Callis adds Buske malpractice case to her own docket; case went through two circuit judges last week

Amelia Flood Apr. 19, 2011, 3:42am


Sara Buske's legal malpractice suit against her divorce attorney and accountants has its third judge in just over a week.

Madison County Chief Judge Ann Callis assigned the 2010 case to her own docket in an order dated April 13.

Callis had received the case for reassignment purposes from Madison County Circuit Judge William Mudge after he bowed out of the case citing Illinois State Supreme Court rules governing the impartiality of judges.
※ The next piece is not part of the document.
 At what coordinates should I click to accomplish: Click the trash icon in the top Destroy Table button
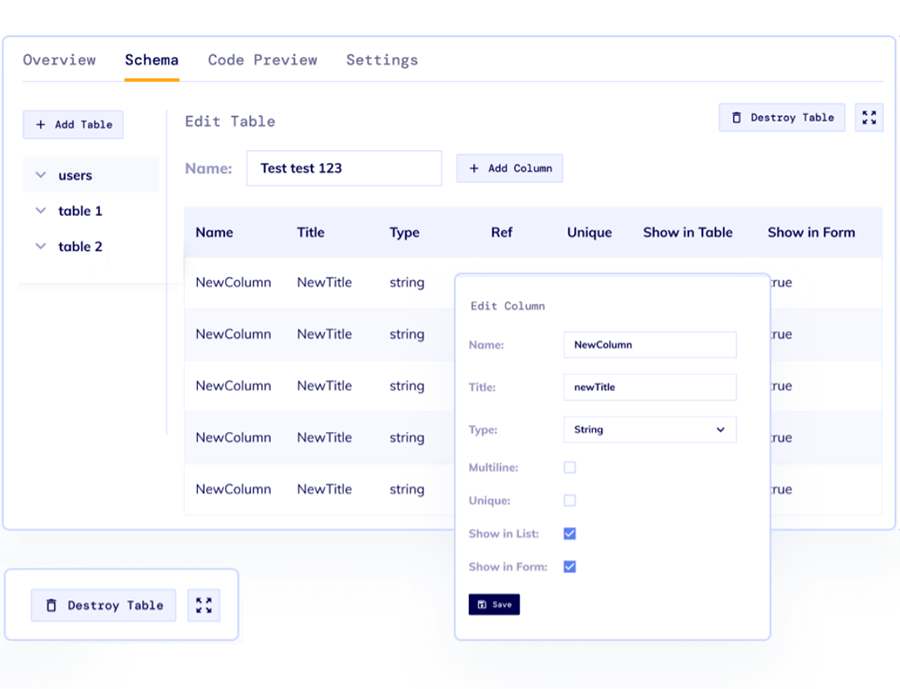point(737,118)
The end of Mudge's time with the case came April 12 under two days after he got the case from Madison County Circuit Judge Andreas Matoesian.

Matoesian recused himself from overseeing the suit April 8 because "the main witness" in the case is a friend of his.
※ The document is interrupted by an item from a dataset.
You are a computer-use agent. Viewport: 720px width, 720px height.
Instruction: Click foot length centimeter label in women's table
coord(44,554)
Matoesian's order did not identify the witness.

Sara Buske is suing the Springfield firm of Feldman Wasser, Draper & Cox and RSM McGladrey of St. Louis for malpractice.

She claims that Howard Feldman botched her 2008 divorce from Thomas Buske, her husband of more than ten years.

The Buske divorce featured the unusual intervention of a third party, S.C. Johnson and Sons Inc.

Sara Buske had filed for divorce eight days after a Wisconsin court entered a $203.8 million civil judgment in favor of S.C. Johnson, finding that Thomas Buske owed the company millions.

The company alleged that Thomas Buske defrauded it using inflated trucking invoices.
Thomas Buske also faces federal charges in connection with the alleged fraud.

S.C. Johnson came into the Madison County divorce, arguing it was orchestrated to protect assets owed to the company under the Wisconsin judgment.

The parties eventually settled.

Thomas Buske was allowed to keep $50,000 in personal property.

His ex-wife took away $325,000.

A trust containing $425,000 was set up for the Buskes' children.

S.C. Johnson took home the rest.

Sara Buske contends she lost out on settlement money due to Howard Feldman's mishandling of her divorce and that McGladrey accountants gave her bad tax advice during the divorce.

Both defendants have moved to dismiss the case.

The Feldman firm is also asking for a protective order that would allow it to use the Buskes' prenuptial agreement in discovery and, if needed, at trial.

The Buske prenuptial agreement played a significant role in the divorce although it was never produced in court.

Madison County Associate Judges Duane Bailey and Thomas Chapman oversaw the Buske divorce.

Chapman presided over the divorce settlement.

Jarrod Beasley represents Sara Buske in the malpractice suit.

Al Pranaitis represents the accounting firm.

A.J. Bronsky represents the Feldman firm.

Vicki Cochran and others represented Thomas Buske in the divorce.

Andrew Velloff and Thomas Keefe Jr. represented S.C. Johnson.

The 2010 malpractice suit is Madison case number 10-L-1211.

The Buske divorce is case number 08-D-560.